▸ **Assigned task**
As the answer, give a copy of each line below that includes the word "agent".

▸ **Provided data**
'''
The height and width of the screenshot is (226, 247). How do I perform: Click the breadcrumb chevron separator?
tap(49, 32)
'''
'''
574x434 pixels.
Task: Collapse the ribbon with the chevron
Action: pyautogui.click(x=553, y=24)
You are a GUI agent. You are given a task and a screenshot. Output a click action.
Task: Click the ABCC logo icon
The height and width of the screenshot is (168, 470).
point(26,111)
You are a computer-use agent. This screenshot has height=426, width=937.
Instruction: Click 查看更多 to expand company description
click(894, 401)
'''
▸ **Completed exercise**
You are a GUI agent. You are given a task and a screenshot. Output a click action.
You are a computer-use agent. This screenshot has height=426, width=937.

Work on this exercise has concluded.